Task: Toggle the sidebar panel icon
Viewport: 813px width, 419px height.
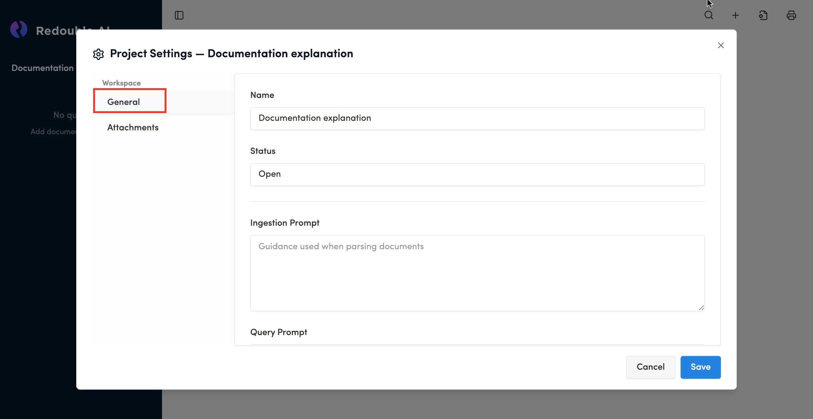Action: pos(179,15)
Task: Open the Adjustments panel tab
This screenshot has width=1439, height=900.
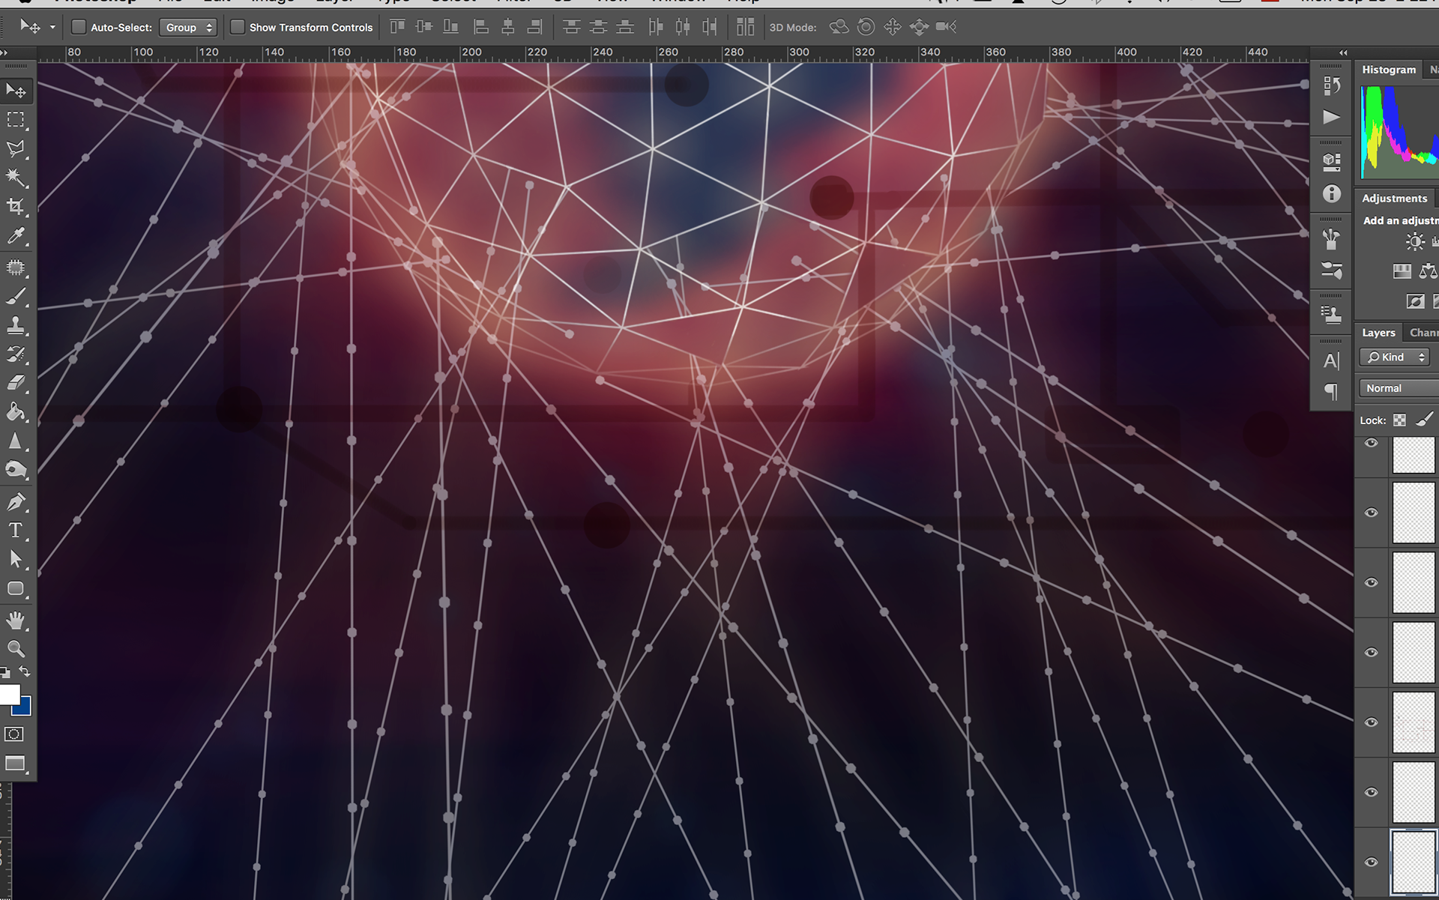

------------

Exercise directions -> Every record must be returned exactly. Leave its pictures out.

Output ->
Task: Toggle the sidebar panel icon
Viewport: 813px width, 419px height.
Action: pos(179,15)
Task: Open the Adjustments panel tab
This screenshot has width=1439, height=900.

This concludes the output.